Extraña época la que nos toca vivir. Hemos inventado una globalización sin
cosmopolitas. Un patriotismo sin héroes. Un nacionalismo sin ciudadanos. Tenemos
incluso un «totalismo» sin totalitarismo. Surgen nuevas formas de violencia.
Michel Wieviorka describe con precisión algunos modelos ya contrastados: por
ejemplo, el «sujeto flotante», que quiere ser social, pero no puede, y estalla
entonces en rabia destructiva. Por ahora, los recursos acumulados en la despensa
colectiva permiten evitar que explote el polvorín. ¿Y cuando falten? «Si no hay
dinero, no hay suizos» es una sabia expresión de tiempos de la Monarquía
hispánica, siempre con apuros para pagar el sueldo a los mercenarios.
La gente está preocupada por la violencia, en casa, en la calle y en la escuela.
Por el deterioro de ciertas formas elementales de convivencia, incluidos el
decoro y un mínimo de buenos modales. Por el empleo precario. Por la inmigración
y sus secuelas. Por el presente de los padres y por el futuro de los hijos.
Cuando vuelve los ojos hacia la clase política, sólo encuentra debates
artificiales, confrontación perpetua y secretismo para iniciados. Es lógico que
se agrave la desilusión. Comprensible, en efecto, pero un desastre para la
convivencia cívica. Porque, entre la irritación y el desconcierto, muchos
encuentran una falsa justificación para el egoísmo, la pereza, incluso la
indignidad. Si «ellos» no..., «yo» tampoco. La naturaleza humana no ha cambiado
ni tiene intención alguna de cambiar.

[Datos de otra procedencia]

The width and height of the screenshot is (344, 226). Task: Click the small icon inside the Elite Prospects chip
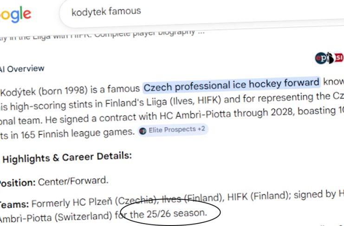[143, 130]
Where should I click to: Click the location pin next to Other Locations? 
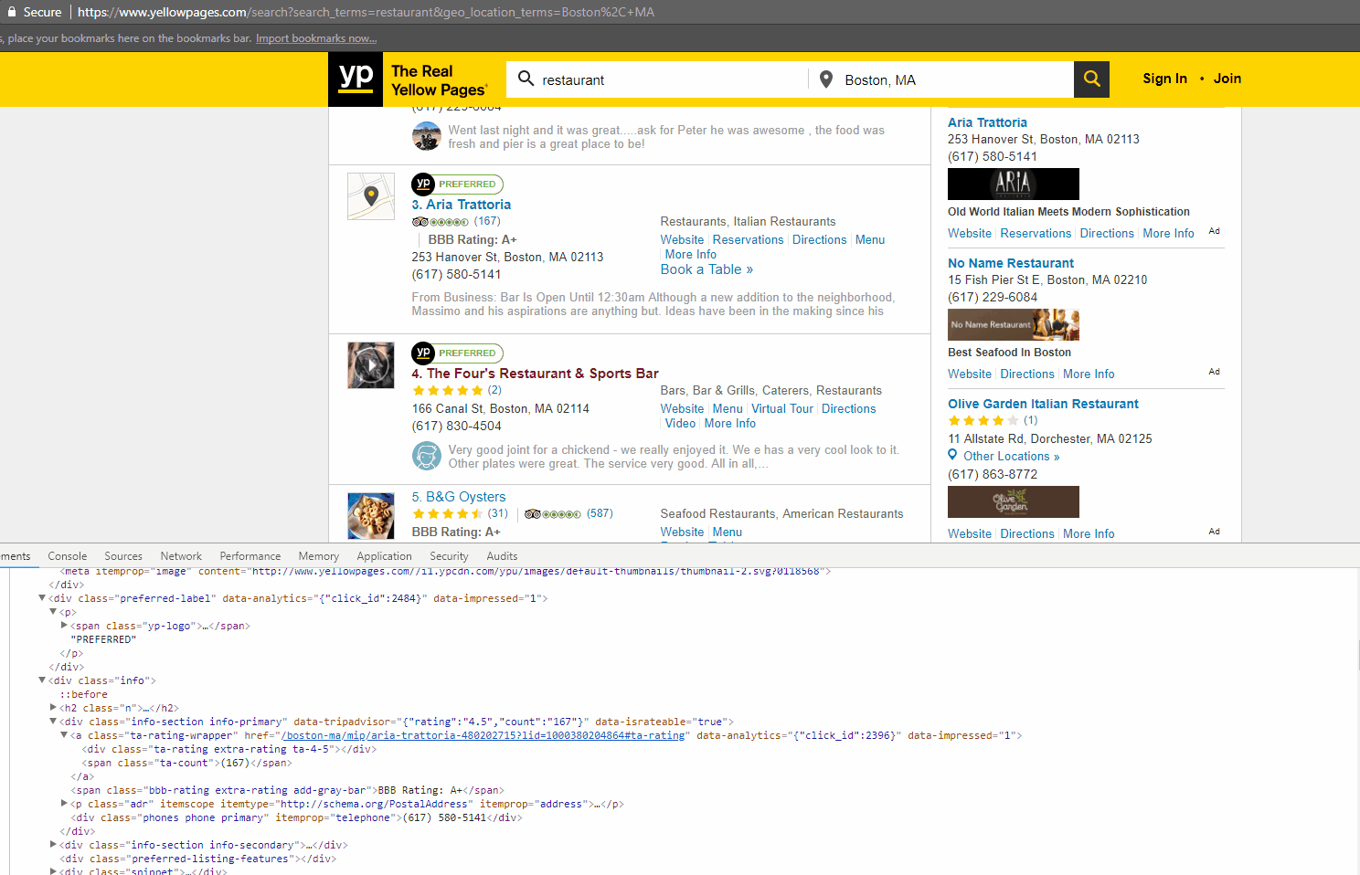952,456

Por fortuna , el proceso de la
civilización permite un control, siquiera precario y limitado, sobre los peores
instintos naturales. Pero el estado de ánimo tiene una influencia decisiva y,
entre nosotros, el pesimismo está ganando la batalla.
Volvamos a la tierra baldía. Zapatero acaba de cruzar el Rubicón. Mueve ficha
con CiU sin perder de vista a sus socios actuales. Estatuto, opa y «papeles»
cierran el círculo en Cataluña. Batasuna, presos y nueva estrategia del PSE
reabren el tema vasco. Mientras tanto, el mundo gira, las potencias emergentes
aceleran, incluso nuestros socios distraídos empiezan a reaccionar. España, en
tierra de nadie. No es fácil encontrar razones para luchar contra el desaliento,
pero habrá que tener voluntad para buscarlas. Como escribe T.S. Eliot, «el
pesimismo profético ya no sirve de consuelo».